◆ EXERCISE PASSAGE:
Dr. Paul Stallone reveals the symptoms and natural treatments for the male version of menopause.

by Dr. Paul Stallone

The male version of menopause, called andropause, typically begins around 40 to 55 years of age, but has been reported in men as young as 35. Like all male hormonal imbalances, there are symptoms men may experience. Muscle loss, fatigue, reduced libido, depression, hot flashes, irritability/anger, sleep disturbances, memory loss, weight gain, changes in hair/skin, premature aging and erectile dysfunction have all been reported with the decline of male hormones.

These symptoms, and the amount and type of hormones lost, vary greatly from man to man. Low testosterone can be a serious issue as the condition may put certain men at an increased risk for heart disease, osteoporosis, Alzheimer’s, arthritis and diabetes.

Unlike female menopause, which is a complete and permanent physiological shutdown of a woman’s reproductive system, andropause is a very subtle decline in testosterone and other hormone levels that occurs in aging men. Men normally experience a 1 percent loss of testosterone per year after the age of 30, but with other factors like environmental pollution and/or obesity, it can increase considerably. Just as some women may require hormonal replacement therapy, men can also benefit from hormonal balancing. Research has indicated around 5 million men are affected each year, but only 5 to 10 percent seek treatment.

◆ WHAT YOU SHOULD DO:
Decide whether each statement agrees with the passage on andropause. Answer yes or no, and quote the words from the passage that settle it.
1. Andropause has been reported in men younger than 40.
2. The passage describes female menopause as a very subtle decline in hormone levels.
3. Most of the men affected each year seek treatment.

◆ RECORDED DATA:
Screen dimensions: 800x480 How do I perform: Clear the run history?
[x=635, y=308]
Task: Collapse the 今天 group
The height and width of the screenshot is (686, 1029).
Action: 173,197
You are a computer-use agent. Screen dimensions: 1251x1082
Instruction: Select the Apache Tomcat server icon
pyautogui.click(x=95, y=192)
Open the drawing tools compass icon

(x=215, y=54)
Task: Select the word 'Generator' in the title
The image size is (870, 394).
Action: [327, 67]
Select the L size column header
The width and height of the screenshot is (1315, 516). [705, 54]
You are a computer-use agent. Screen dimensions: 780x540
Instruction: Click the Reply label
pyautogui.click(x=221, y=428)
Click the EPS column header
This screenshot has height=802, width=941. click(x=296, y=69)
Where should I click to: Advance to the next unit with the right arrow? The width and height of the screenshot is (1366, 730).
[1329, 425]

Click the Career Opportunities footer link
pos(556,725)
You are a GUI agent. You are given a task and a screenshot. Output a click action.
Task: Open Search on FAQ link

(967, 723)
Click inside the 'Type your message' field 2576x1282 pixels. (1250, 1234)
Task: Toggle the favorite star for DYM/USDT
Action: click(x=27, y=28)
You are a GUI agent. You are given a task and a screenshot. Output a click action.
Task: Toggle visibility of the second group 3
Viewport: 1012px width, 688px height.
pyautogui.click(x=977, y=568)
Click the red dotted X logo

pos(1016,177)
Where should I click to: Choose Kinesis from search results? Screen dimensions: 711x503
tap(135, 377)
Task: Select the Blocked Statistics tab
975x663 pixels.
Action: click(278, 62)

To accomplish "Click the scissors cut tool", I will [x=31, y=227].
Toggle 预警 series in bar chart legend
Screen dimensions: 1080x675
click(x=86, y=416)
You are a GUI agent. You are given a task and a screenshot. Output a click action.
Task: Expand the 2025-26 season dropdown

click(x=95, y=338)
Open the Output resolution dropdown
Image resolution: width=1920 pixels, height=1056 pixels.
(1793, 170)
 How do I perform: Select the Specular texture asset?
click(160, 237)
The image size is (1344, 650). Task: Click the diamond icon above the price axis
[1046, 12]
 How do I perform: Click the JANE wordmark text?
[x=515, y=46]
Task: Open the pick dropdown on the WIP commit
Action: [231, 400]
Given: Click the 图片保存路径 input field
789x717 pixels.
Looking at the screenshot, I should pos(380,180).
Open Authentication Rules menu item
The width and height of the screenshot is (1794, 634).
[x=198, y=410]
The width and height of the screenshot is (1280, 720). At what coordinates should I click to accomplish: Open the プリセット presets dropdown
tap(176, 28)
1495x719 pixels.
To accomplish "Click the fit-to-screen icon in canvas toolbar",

◆ ANSWER SECTION:
1. Yes: "has been reported in men as young as 35"
2. No: "female menopause, which is a complete and permanent physiological shutdown of a woman’s reproductive system"
3. No: "only 5 to 10 percent seek treatment"